> **What is needed**
Copy every line of the data that contains the string "computer".

-------- Supplied material

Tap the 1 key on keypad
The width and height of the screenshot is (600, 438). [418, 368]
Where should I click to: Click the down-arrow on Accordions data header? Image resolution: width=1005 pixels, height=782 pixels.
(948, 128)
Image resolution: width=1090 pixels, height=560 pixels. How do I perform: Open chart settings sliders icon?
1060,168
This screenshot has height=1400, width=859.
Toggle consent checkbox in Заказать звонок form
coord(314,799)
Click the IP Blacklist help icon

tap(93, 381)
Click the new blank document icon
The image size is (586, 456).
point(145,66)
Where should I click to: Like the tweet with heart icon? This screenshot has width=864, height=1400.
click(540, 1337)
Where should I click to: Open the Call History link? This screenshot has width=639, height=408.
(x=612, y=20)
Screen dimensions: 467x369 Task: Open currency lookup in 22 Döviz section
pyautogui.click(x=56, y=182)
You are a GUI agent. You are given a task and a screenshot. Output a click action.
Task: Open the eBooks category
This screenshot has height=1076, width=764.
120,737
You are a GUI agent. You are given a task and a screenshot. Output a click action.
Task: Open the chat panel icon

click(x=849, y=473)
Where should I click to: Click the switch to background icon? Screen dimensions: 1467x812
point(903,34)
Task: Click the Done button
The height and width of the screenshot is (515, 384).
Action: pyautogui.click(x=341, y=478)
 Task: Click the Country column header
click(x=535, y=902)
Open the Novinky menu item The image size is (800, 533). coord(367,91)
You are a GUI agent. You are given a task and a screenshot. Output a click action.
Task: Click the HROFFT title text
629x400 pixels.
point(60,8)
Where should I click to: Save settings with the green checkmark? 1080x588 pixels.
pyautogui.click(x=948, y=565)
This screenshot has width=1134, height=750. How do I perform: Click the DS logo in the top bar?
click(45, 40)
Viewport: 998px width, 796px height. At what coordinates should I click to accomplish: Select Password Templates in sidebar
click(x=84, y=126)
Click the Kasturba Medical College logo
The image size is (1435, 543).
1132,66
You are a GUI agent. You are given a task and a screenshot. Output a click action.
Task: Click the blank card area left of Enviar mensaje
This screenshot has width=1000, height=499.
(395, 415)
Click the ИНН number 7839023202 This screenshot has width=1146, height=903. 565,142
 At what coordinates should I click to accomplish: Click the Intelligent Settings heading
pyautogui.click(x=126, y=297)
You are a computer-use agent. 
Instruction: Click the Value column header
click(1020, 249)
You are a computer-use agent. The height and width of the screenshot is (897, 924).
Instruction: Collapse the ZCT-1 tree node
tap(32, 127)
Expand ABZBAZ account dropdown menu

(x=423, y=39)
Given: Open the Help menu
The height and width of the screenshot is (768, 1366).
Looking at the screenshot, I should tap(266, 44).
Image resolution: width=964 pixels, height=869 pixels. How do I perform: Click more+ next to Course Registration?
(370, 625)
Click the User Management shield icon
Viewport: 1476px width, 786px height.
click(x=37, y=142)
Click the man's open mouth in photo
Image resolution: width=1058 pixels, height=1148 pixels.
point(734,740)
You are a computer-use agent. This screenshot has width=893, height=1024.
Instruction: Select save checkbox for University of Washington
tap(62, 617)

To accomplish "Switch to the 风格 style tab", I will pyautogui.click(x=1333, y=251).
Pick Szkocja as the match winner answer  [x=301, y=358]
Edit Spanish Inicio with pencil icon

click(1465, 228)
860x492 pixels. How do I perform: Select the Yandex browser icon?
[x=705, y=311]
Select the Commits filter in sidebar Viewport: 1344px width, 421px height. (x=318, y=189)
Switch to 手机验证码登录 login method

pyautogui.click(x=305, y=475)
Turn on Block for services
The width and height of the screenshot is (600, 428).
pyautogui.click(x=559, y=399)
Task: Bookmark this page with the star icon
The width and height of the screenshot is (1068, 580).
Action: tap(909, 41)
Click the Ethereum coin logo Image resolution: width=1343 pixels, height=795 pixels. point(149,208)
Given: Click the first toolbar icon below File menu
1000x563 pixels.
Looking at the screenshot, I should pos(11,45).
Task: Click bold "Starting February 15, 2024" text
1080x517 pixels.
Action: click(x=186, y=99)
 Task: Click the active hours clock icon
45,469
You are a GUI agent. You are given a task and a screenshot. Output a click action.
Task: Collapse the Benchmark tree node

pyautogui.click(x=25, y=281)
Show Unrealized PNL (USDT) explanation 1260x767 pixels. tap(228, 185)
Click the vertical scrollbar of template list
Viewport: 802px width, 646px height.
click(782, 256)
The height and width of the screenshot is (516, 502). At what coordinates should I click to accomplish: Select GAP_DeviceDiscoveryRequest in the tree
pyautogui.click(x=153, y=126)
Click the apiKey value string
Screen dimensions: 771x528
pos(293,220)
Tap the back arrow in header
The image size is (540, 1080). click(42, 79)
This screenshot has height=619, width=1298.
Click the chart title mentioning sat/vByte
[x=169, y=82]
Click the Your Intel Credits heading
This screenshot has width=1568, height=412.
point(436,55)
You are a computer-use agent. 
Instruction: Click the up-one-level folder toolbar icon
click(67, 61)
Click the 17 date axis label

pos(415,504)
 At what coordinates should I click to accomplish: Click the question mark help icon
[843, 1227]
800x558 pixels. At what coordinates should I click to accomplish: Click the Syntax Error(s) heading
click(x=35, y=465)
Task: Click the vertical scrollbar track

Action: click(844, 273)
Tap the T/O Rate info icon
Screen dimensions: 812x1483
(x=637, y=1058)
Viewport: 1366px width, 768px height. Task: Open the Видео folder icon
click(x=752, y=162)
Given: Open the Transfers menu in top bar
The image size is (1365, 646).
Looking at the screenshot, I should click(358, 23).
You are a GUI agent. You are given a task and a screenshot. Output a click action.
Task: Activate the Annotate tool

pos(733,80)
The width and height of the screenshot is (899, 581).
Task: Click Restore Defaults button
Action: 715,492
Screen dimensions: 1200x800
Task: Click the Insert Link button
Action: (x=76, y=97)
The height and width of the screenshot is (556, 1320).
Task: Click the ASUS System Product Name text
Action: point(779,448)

----------------

> **Answer section**
You are a computer-use agent. 
You are a computer-use agent. The height and width of the screenshot is (897, 924).
You are a computer-use agent. This screenshot has width=893, height=1024.
You are a computer-use agent. 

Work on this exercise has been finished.